• [Problem description]
In the records below, copy out only the lines from the one containing "Task: Open Change" through the one containing "will tap(823, 225).", both included, reproducing each line word for word.

— Begin Records provided —

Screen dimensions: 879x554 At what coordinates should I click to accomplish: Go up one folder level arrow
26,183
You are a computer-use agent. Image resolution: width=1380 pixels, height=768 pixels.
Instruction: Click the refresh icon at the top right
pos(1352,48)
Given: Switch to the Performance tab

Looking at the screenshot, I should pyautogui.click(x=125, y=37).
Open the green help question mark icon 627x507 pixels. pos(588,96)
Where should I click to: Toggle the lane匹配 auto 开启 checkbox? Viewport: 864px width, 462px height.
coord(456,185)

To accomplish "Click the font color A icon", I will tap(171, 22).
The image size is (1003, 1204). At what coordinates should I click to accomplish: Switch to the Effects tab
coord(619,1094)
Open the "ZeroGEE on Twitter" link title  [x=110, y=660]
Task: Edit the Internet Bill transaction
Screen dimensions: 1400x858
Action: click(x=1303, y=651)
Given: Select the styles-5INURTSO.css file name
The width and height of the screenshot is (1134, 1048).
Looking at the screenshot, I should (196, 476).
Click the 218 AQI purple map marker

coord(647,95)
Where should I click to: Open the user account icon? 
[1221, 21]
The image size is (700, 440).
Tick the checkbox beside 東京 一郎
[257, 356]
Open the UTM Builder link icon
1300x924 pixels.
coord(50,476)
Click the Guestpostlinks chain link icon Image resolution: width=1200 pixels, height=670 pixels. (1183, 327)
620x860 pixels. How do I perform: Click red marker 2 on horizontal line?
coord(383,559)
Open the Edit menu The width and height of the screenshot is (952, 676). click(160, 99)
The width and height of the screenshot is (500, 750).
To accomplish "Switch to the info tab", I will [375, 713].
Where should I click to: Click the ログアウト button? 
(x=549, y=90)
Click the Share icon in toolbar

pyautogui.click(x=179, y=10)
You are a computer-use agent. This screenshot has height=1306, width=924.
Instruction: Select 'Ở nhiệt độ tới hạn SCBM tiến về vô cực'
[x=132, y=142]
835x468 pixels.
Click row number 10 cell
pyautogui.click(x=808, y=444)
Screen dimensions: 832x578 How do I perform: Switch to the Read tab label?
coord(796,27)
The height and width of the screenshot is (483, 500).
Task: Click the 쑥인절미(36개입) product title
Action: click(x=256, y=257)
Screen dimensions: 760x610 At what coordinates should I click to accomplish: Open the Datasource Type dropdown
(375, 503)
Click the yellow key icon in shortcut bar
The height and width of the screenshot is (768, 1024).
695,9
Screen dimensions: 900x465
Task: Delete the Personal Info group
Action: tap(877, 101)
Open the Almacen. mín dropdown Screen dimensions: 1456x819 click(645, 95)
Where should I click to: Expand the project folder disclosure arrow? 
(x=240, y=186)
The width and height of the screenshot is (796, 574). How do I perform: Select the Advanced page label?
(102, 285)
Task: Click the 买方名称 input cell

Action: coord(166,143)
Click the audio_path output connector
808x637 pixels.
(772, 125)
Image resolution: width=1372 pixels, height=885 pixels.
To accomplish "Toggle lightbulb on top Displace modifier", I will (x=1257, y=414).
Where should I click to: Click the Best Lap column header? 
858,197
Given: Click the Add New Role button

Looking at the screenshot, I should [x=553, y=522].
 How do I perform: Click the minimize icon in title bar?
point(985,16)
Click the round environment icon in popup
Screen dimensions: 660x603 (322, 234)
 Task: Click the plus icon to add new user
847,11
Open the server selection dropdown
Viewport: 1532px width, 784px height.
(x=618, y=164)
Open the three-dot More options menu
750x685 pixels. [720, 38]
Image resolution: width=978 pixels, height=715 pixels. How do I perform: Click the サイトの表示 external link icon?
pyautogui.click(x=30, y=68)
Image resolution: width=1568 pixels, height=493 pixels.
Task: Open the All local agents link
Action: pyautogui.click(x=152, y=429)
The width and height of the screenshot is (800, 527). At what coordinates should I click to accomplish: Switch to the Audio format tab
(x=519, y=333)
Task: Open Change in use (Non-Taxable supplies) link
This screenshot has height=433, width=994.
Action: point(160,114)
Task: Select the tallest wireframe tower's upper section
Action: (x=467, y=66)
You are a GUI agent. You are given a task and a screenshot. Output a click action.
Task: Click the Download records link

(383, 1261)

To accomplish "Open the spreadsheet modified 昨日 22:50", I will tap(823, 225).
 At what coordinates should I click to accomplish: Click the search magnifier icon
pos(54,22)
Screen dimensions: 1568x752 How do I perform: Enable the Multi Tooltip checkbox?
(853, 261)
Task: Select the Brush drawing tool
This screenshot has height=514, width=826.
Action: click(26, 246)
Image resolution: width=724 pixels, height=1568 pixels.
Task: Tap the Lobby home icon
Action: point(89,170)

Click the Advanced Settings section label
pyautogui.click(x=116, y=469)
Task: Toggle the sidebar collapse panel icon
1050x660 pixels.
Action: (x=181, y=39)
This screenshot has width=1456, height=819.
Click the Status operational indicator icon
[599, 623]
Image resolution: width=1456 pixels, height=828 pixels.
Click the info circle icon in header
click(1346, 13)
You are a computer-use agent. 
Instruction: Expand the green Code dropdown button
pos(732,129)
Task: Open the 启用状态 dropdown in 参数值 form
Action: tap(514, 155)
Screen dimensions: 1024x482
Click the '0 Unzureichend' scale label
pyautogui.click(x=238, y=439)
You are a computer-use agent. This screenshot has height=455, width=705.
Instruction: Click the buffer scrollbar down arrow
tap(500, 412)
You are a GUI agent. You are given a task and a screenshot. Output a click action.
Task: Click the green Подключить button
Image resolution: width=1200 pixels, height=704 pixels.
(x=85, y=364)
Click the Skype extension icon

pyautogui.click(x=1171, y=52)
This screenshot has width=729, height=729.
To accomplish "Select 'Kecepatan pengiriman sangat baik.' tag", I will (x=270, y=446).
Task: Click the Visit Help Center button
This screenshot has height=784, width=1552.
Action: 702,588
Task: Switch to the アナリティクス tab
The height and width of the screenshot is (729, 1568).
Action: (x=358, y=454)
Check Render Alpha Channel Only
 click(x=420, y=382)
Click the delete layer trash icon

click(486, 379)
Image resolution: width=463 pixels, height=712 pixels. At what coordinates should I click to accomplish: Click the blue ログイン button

— End Records provided —

• [Complete answer]
Task: Open Change in use (Non-Taxable supplies) link
This screenshot has height=433, width=994.
Action: point(160,114)
Task: Select the tallest wireframe tower's upper section
Action: (x=467, y=66)
You are a GUI agent. You are given a task and a screenshot. Output a click action.
Task: Click the Download records link

(383, 1261)

To accomplish "Open the spreadsheet modified 昨日 22:50", I will tap(823, 225).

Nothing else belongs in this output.